» EXERCISE MATERIAL:

════════════════

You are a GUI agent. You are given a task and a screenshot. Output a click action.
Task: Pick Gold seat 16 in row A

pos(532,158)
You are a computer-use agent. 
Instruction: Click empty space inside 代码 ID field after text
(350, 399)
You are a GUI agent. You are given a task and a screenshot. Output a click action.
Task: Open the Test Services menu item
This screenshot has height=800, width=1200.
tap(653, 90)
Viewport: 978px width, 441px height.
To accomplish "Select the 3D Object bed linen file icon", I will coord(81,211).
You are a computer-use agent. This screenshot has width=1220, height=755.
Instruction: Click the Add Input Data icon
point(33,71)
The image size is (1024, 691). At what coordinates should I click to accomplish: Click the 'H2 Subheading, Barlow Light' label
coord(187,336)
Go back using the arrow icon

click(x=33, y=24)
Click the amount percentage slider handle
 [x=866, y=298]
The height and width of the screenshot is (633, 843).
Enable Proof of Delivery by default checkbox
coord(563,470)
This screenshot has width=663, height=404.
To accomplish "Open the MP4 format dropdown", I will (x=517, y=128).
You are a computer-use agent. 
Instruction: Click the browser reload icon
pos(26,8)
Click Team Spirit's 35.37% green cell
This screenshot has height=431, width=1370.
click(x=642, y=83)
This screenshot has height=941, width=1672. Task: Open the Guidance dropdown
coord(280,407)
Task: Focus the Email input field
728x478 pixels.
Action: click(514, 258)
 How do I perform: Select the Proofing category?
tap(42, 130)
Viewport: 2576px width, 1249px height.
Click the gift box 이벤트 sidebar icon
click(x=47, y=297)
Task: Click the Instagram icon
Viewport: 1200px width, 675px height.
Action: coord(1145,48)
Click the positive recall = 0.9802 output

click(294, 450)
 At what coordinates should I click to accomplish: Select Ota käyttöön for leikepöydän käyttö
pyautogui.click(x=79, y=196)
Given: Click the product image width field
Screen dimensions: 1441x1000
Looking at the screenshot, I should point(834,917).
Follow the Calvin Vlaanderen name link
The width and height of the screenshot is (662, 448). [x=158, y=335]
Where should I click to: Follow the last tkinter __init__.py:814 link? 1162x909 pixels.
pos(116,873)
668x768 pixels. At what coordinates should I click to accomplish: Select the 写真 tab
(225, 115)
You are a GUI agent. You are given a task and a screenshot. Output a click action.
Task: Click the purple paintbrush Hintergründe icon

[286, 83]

════════════════

» WHAT IS BEING ASKED: Please give the number of lines in the data where "will" appears, without any other words.

» SOLVED PROBLEM: 2